I suppose, the problem is somewhere here: https://github.com/image-rs/jpeg-decoder/blob/3f85d497495ecbc47abf4ad0db275767e58c8565/src/parser.rs#L158

identify  -verbose ./jpeg-afl++-out/casr/cl2/crash-01e1720db079eac4301b592e924d97b022f1639c
identify-im6.q16: Unsupported JPEG process: SOF type 0xc3 `./jpeg-afl++-out/casr/cl2/crash-01e1720db079eac4301b592e924d97b022f1639c' @ error/jpeg.c/JPEGErrorHandler/335.

Because imagemagick stops parsing at this marker. Jpeginfo tool also stops parsing there. I'll try to find the difference between jpeg-decoder and jpeginfo. I also could provide a crash input. This input panics on libFuzzer fuzz target too.

I think, I'm wrong... libjpeg just doesn't support this marker.

root@splash:~/jpeginfo# LD_LIBRARY_PATH=/jpeg-9e/release/lib/  ./release/bin/jpeginfo -V                                                                                 
jpeginfo v1.7.1beta  x86_64-unknown-linux-gnu (Feb 13 2023)
Copyright (C) 1996-2023 Timo Kokkonen

This program comes with ABSOLUTELY NO WARRANTY. This is free software,
and you are welcome to redistribute it under certain conditions.
See the GNU General Public License for more details.
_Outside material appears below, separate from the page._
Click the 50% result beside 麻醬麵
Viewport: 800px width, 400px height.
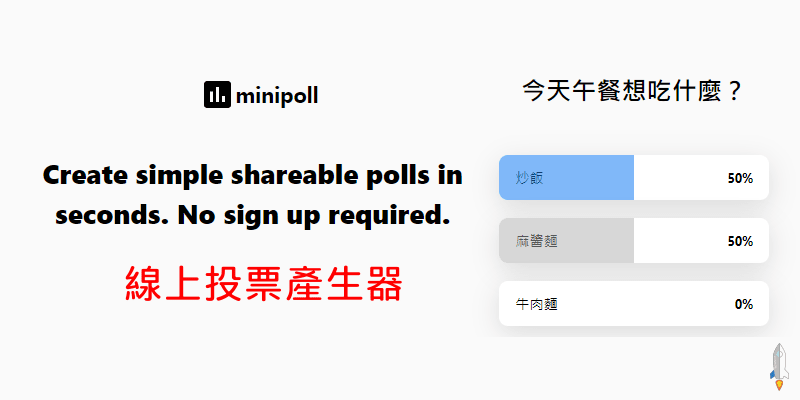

libjpeg version: 9e  16-Jan-2022
Copyright (C) 2022, Thomas G. Lane, Guido Vollbeding
root@splash:~/jpeginfo# grep -rn "case M_SOF3:" -B 2 -A 9 /jpeg-9e/jdmarker.c

1139-
1140-    /* Currently unsupported SOFn types */
1141:    case M_SOF3:           /* Lossless, Huffman */
1142-    case M_SOF5:           /* Differential sequential, Huffman */
1143-    case M_SOF6:           /* Differential progressive, Huffman */
1144-    case M_SOF7:           /* Differential lossless, Huffman */
1145-    case M_JPG:                    /* Reserved for JPEG extensions */
1146-    case M_SOF11:          /* Lossless, arithmetic */
1147-    case M_SOF13:          /* Differential sequential, arithmetic */
1148-    case M_SOF14:          /* Differential progressive, arithmetic */
1149-    case M_SOF15:          /* Differential lossless, arithmetic */
1150-      ERREXIT1(cinfo, JERR_SOF_UNSUPPORTED, cinfo->unread_marker);
Shnatsel commented 7 months ago

This is fixed on the next-version-0.25 branch that switches to zune-jpeg as the JPEG decoding backend.

I've already extensively fuzzed the zune-jpeg crate in isolation. However, the integration might have other issues we are not yet aware of, so fuzzing it through the image interface would be much appreciated.